SEC Permits Purchaser of ETF Sponsor to Rely on Predecessors’ Exemptive Orders for Interim Period
On October 6, 2017, the SEC staff issued a no-action letter confirming that it would not recommend enforcement action against the purchaser of an ETF investment adviser, its successor and the distributor of a family of ETFs that were covered by three respective existing exemptive orders (the “Existing Orders”), despite the fact that the purchaser had not filed an application for exemptive relief before the closing of the sale of the ETF business. In granting the requested relief, the staff noted that the successor investment adviser had received oral assurances from the staff before the closing of the acquisition, and that the applicants recently filed three applications with the SEC in which they requested exemptive orders that would effectively provide the same relief previously provided by the Existing Orders (the “Requested Orders”). The no-action letter applicants further stated that the purchaser would comply with the terms and conditions of the Existing Orders as if such terms and conditions were imposed directly on the purchaser, and would rely on each of the Requested Orders when issued, instead of continuing to rely on the respective Existing Orders. The no-action assurance was limited until the earlier of the issuance of the Requested Orders, or 150 days from the date of the closing of the sale of the ETF business. The staff also indicated that it would not object if third parties rely on the no-action letter to the extent they find themselves in similar circumstances if they promptly file an application for the relevant exemptive relief. However, the SEC staff stated, before doing so, the third party would need to confirm with the SEC staff that the staff would support granting such exemptive relief.
U.S. Treasury Publishes Report on the Investment Management Industry
In October, the Treasury Department published a report entitled A Financial System That Creates Economic Opportunities: Asset Management and Insurance (the “Report”) in response to Executive Order 13772, which identifies several “Core Principles” intended to guide financial regulation by the Trump Administration. The following is a summary of the topics and Treasury recommendations in the Report that are most relevant to the investment management industry.
Systemic Risk, Solvency, and Stress Testing. Treasury believes that entity-based evaluations of systemic risk are generally an undesirable approach to mitigate risks arising in the asset management industry, and Treasury rejects the need to stress test asset management firms.
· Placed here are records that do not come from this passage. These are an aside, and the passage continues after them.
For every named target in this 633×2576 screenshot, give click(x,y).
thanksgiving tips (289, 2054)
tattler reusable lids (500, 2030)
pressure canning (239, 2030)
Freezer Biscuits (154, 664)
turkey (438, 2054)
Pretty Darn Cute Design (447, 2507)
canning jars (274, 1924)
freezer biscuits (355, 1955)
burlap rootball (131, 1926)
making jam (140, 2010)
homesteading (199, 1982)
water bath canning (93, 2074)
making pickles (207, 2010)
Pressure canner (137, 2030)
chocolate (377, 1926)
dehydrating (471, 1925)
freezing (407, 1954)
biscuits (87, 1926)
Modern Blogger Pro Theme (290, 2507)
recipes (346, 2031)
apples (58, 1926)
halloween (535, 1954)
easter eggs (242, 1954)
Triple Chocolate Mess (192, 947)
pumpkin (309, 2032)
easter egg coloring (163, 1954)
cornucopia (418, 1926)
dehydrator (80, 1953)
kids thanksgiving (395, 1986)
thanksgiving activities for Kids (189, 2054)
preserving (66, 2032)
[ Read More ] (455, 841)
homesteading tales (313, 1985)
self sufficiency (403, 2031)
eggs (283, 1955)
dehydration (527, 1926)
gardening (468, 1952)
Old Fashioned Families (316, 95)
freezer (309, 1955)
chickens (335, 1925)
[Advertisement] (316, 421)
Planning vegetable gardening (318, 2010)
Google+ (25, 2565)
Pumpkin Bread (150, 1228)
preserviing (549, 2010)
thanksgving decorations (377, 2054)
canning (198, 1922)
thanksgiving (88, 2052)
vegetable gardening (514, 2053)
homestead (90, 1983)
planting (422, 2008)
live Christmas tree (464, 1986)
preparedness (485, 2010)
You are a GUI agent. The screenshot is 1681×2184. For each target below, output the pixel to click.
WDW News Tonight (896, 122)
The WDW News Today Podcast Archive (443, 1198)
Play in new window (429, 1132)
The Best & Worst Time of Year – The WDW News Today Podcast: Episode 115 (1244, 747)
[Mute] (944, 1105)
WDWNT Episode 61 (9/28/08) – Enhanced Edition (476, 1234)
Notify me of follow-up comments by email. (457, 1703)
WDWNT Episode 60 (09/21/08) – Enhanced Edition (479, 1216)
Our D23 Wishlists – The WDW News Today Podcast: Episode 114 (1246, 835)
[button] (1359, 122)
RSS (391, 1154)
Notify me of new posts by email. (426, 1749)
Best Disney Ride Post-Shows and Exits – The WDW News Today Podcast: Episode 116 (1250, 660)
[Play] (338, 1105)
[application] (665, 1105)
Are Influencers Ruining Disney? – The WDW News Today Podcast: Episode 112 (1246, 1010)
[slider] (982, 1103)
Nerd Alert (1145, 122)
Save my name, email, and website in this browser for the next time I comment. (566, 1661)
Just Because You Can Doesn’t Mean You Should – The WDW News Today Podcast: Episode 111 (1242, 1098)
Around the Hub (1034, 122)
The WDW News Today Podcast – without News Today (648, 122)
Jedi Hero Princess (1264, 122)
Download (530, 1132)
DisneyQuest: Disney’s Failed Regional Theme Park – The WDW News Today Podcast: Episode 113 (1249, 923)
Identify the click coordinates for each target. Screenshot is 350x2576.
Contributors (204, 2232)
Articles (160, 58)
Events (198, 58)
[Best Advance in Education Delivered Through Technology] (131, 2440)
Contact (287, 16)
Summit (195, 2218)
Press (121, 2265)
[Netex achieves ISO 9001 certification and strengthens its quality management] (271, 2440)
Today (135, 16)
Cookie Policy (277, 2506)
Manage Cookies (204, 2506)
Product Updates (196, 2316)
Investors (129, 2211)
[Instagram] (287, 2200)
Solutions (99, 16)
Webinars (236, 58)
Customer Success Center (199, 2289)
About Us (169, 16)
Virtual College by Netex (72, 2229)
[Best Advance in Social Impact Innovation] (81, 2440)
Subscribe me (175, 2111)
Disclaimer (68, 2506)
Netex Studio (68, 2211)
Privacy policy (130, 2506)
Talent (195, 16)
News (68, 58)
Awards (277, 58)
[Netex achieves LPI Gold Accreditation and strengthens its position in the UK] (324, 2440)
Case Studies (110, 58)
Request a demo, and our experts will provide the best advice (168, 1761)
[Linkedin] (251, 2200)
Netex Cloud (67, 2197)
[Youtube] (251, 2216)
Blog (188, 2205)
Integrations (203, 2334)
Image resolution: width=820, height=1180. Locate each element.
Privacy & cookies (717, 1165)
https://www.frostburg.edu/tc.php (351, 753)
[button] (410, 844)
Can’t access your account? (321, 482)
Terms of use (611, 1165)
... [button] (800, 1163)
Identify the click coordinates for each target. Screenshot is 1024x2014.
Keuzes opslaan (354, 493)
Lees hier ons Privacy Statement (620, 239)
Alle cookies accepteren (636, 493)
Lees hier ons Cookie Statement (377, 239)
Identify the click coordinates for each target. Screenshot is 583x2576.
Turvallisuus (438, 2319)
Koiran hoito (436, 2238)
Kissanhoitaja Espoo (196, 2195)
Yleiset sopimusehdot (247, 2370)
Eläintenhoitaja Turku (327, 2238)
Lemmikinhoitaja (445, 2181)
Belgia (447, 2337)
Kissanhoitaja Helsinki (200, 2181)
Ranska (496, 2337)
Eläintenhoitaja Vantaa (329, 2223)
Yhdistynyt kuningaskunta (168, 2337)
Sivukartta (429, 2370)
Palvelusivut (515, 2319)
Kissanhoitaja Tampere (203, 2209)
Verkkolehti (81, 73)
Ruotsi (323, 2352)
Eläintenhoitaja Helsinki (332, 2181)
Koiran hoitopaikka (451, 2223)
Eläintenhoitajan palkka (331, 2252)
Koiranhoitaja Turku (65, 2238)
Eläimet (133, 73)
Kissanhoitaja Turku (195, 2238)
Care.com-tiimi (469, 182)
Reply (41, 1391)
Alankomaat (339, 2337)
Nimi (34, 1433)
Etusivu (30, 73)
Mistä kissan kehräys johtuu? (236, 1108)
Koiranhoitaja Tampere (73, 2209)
The Report states that, while the possibility of liquidity risk may arise during mutual fund redemptions, a strong liquidity risk management regime is a better approach. Instead of focusing on entity-based evaluations, Treasury believes that federal regulators should focus on potential systemic risks arising from asset management products and activities. Treasury recommends eliminating Dodd-Frank stress testing for investment companies and investment advisers. As an alternative, Treasury supports the Rule 2a-7 stress-testing requirements and the Rule 22e-4 liquidity risk management program requirements (subject to additional comments, below).
Liquidity Risk Management. Treasury believes that Rule 22e-4 has resulted in funds assessing the adequacy of their liquidity management practices. Nevertheless, Treasury believes that the Rule mandates an overly prescriptive asset classification or bucketing methodology despite the fluid, and sometimes subjective, nature of liquidity. Treasury supports the 15% limitation on illiquid assets, but it rejects any highly prescriptive regulatory approach to liquidity risk management, such as the bucketing requirement. In its place, Treasury recommends that the SEC adopt a principles-based approach to liquidity risk management rulemaking and any associated bucketing requirements and, therefore, recommends that the SEC postpone the currently scheduled December 2018 implementation of Rule 22e-4.
Derivatives. Treasury believes that proposed Rule 18f-4’s comprehensive approach to the regulation of funds’ derivatives activities is an improvement from the current piecemeal approach. However, the proposed Rule raises these key concerns: (i) portfolio limits could unnecessarily restrict funds from using derivatives, even for hedging or other risk mitigating purposes, (ii) the proposed Rule’s use of gross notional amount as a measure for derivatives exposure is misguided because similar notional amounts of derivatives across different underlying asset classes generally do not represent similar units of risk, and (iii) the proposed Rule’s limiting of qualifying coverage assets to cash and cash equivalents could require funds to hold more of those assets than is optimal. Treasury recommends the SEC consider a derivatives rule that includes a derivatives risk management program and an asset segregation requirement, while reconsidering whether portfolio limits are desirable.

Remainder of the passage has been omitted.